* [PROBLEM DESCRIPTION]: Consider the data that follows and state how many lines contain the string "height", using the number alone.

* [DATASET CONTENT]:
##############################

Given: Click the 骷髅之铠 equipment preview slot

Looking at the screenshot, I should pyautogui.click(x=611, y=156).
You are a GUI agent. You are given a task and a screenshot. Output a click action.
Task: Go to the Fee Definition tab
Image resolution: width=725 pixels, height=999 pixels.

##############################

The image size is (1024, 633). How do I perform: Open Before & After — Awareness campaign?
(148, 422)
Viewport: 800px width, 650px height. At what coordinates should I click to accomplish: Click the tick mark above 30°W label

##############################

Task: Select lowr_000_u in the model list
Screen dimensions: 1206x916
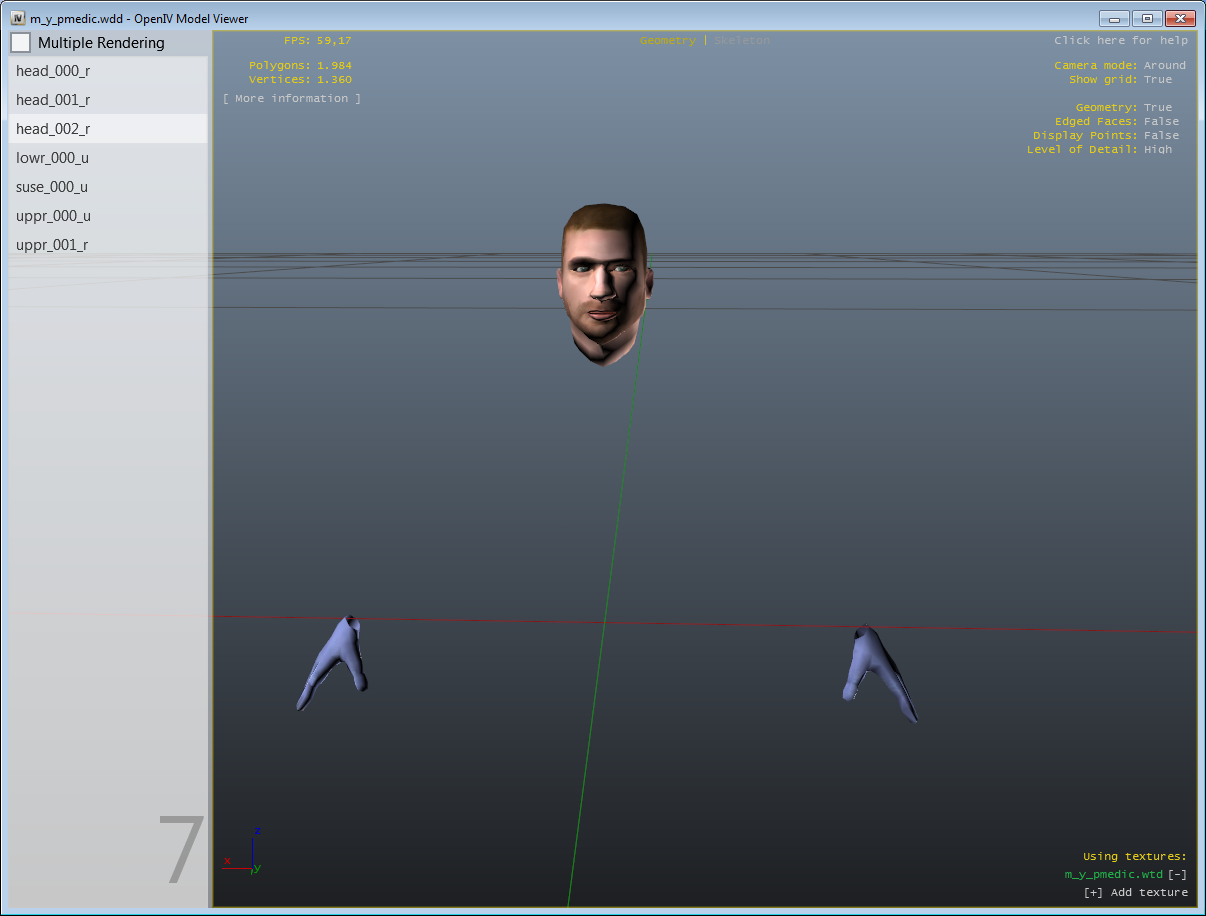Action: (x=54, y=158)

##############################

* [RESULT]: 2